(SELECTED EXTRACT)
☆ ☆ ☆ ☆

The Trap of Premature Optimisation
Premature Optimisation
Context
During my internship, I was asked to build a small internal dashboard to make adding of AI agents easier. Earlier, these agents were added manually by editing records directly in the database, which is not feasible for a non-technical person.
The dashboard’s job was simple, provide a basic interface so the team wouldn’t need to touch the database directly. So, I built a MVP and it worked. Agents could be added directly to the database, but instead of stopping there and focusing on more important things like defining architecture and the structure of the application, I started polishing things that didn’t matter yet.
What I Started Improving
I started improving the
- UI
- Layout
- Making UX changes
The core workflow was still basic. And this was meant to be an internal tool, but I already started optimising it for the experience.
And later, when a senior dev pointed it out, I realised that what I have been doing is called pre-mature optimisation.
What is Pre-mature Optimisation?
See, pre-mature optimisation is when we start improving or perfecting parts of the system before the fundamentals are even clear.
The issue is not the optimisation itself.
Optimisation is good. It’s valuable.
The issue is timing.
This idea is often associated with Donald Knuth who wrote
Pre-mature optimisation is the root of all evil
This quote is not against optimisation. It warns against doing it before the right moment.
Let me give you another personal example of pre-mature optimisation
Recently my brother started going to the gym.
On the second day, he called me with a question I didn’t expect.
It was not about workouts or about training.
He asked:
“Which supplements should I start taking?”
He had already started thinking about things like
- protein powders
- gym clothes
- supplements
All of this after just a few days in gym.
The funny part was that none of those things were the real problem.
At that stage, the only thing that actually mattered was showing up to the gym regularly, learning basic exercises, building a consistent routine and having a normal meal.
Having supplements or maintaining a sophisticated diet plan is valid, but they are not what determines whether someone succeeds in the beginning.

☆ ☆ ☆ ☆

(MATERIAL PROVIDED)
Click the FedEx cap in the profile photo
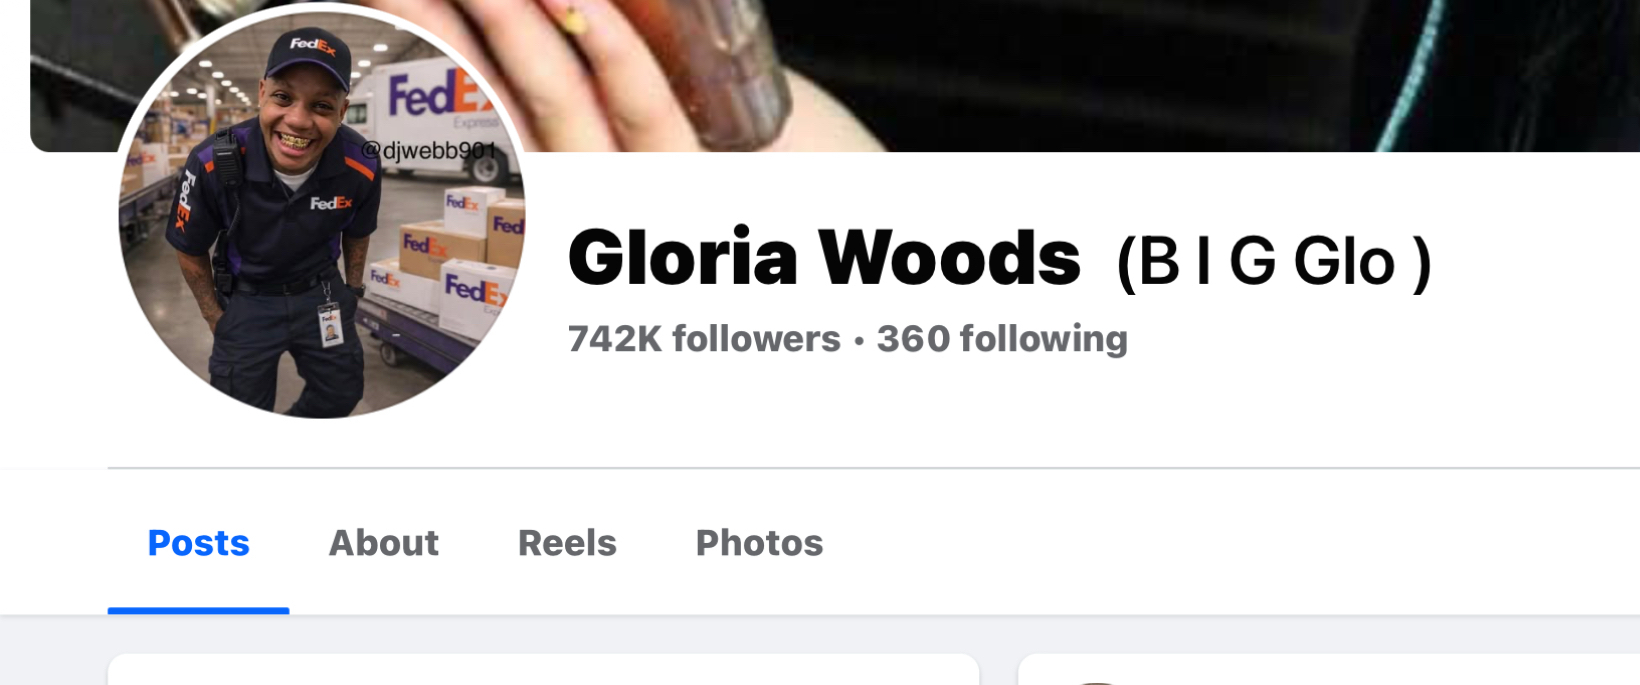[309, 56]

☆ ☆ ☆ ☆

(TASK REQUIREMENTS)
1. List the things that the premature optimisation piece says actually mattered for the brother at his early stage in the gym.
2. Answer these from the premature optimisation piece:
(a) How were the AI agents added before the dashboard existed?
(b) Who pointed out the premature optimisation to the author?
(c) On which day at the gym did the brother call with his question?
3. Rewrite the stretch of the premature optimisation piece from "What I Started" through "the optimisation itself.", swapping "senior dev" for "team lead".

(SOLUTIONS TO THE PROBLEMS)
1.
- Showing up to the gym regularly
- Learning basic exercises
- Building a consistent routine
- Having a normal meal

2.
(a) Manually, by editing records directly in the database.
(b) A senior dev.
(c) The second day.

3.
What I Started Improving
I started improving the
- UI
- Layout
- Making UX changes
The core workflow was still basic. And this was meant to be an internal tool, but I already started optimising it for the experience.
And later, when a team lead pointed it out, I realised that what I have been doing is called pre-mature optimisation.
What is Pre-mature Optimisation?
See, pre-mature optimisation is when we start improving or perfecting parts of the system before the fundamentals are even clear.
The issue is not the optimisation itself.